Investigation of the temperature field in the magnetic hyperthermia using FeCrNbB magnetic particles

Abstract

The control of the temperature field within malignant tissues is an important task in the magnetic hyperthermia. The temperature analysis is a good method to focus the main parameters which can improve the heating mechanisms of the magnetic particles injected within tissues when the magnetic fields are applied. This paper analyses the temperature effects induced within tumoral tissues by the super-paramagnetic systems as FeCrNbB, magnetite and maghemite when an external time-dependent magnetic field is applied. A 3D temperature model which predicts the temperature field in a tumoral tissue was developed. The heat generation by Neel and Brown relaxations was modeled using the thermal and magnetic properties of the FeCrNbB particles experimentally determined.

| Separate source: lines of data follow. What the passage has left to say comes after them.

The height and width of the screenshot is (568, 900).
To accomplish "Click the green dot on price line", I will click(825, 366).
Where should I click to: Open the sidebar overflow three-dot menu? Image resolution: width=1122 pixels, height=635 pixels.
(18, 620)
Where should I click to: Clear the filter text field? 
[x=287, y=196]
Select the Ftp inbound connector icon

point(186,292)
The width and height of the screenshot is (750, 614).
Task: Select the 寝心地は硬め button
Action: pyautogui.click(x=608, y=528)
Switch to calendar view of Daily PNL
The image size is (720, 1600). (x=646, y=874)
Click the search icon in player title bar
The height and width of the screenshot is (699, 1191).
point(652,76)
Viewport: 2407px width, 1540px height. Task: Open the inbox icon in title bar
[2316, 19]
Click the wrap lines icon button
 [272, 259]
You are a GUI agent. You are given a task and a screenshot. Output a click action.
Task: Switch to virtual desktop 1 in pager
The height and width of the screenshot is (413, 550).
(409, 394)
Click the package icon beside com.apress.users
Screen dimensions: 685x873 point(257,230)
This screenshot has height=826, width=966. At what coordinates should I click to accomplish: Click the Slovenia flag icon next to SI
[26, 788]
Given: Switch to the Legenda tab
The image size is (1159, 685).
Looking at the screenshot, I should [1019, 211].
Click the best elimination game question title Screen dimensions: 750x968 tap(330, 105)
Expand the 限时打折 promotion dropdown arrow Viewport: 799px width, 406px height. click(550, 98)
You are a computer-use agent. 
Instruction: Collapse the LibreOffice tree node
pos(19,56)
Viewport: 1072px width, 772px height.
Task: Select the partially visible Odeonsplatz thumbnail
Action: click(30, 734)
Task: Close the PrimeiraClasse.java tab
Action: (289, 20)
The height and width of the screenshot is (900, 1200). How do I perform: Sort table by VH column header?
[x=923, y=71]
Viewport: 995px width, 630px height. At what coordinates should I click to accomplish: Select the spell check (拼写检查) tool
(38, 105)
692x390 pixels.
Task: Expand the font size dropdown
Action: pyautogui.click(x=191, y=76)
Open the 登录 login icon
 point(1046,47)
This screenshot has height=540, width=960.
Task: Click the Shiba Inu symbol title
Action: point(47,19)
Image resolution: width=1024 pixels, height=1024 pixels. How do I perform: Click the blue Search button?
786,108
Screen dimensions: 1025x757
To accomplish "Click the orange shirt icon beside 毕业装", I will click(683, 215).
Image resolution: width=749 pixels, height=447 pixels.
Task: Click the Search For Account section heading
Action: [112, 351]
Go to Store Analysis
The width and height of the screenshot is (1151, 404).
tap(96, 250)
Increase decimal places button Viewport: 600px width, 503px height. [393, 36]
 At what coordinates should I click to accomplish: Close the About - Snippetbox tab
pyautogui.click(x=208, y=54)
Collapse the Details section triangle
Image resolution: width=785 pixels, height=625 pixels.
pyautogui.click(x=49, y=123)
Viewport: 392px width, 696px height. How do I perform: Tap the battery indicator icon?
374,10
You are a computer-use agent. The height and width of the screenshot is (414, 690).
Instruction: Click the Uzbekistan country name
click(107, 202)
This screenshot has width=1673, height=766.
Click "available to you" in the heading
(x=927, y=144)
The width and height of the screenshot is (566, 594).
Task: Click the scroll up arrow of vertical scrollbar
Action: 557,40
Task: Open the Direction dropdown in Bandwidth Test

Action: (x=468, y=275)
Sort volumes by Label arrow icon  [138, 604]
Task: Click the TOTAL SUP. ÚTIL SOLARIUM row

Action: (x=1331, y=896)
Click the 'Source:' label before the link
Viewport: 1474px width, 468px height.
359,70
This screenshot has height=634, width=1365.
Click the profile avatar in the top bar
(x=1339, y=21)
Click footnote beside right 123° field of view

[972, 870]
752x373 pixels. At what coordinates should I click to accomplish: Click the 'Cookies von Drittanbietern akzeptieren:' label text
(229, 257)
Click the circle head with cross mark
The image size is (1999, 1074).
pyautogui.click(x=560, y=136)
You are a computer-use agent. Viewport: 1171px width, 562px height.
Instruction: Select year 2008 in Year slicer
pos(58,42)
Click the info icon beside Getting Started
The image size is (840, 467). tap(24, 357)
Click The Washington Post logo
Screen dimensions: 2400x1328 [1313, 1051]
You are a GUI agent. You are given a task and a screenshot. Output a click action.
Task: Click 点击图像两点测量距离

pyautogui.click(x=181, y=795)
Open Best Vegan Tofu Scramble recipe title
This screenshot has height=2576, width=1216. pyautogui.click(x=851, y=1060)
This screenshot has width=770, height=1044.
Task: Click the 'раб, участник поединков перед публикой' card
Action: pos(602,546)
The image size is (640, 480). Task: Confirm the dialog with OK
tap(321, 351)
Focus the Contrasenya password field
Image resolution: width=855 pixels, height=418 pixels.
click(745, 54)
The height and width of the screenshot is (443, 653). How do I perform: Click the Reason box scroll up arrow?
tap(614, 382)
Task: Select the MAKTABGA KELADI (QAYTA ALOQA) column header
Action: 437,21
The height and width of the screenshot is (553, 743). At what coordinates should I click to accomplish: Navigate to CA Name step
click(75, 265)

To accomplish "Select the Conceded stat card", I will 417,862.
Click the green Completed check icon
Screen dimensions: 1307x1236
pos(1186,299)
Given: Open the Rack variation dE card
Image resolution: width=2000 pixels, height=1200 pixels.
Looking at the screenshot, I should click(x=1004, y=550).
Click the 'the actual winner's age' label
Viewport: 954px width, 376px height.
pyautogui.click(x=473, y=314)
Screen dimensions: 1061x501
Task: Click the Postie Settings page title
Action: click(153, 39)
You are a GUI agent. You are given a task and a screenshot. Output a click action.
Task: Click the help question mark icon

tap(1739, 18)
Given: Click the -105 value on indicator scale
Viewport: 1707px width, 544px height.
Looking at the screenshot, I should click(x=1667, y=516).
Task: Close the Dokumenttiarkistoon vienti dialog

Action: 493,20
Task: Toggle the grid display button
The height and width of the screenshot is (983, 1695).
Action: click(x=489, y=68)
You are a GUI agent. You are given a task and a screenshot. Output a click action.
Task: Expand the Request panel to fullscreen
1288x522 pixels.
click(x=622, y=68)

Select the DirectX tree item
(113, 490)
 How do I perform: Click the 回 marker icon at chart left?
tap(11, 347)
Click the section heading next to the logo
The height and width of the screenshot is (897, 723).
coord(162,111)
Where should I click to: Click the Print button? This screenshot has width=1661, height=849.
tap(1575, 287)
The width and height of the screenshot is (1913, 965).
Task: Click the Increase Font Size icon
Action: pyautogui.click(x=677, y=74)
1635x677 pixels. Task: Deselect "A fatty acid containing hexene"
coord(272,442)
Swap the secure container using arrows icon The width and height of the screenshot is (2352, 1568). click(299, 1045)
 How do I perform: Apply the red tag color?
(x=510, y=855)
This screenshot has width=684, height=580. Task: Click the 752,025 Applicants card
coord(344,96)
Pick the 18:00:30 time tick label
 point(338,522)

Interconnection between particle parameters (composition, size, magnetic and thermal properties), optimum dosage (volume concentration) and the magnetic field parameters (frequency and magnetic field intensity) was studied. The FeCrNbB magnetic systems have a particular behavior with the frequency and amplitude of the AC magnetic field. The temperature gradients induced within the tumor as a result of the heating in the magnetic field are smaller than the ones induced by the magnetite systems. This temperature behaviour can be an advantage in the controlled heating of the tumors.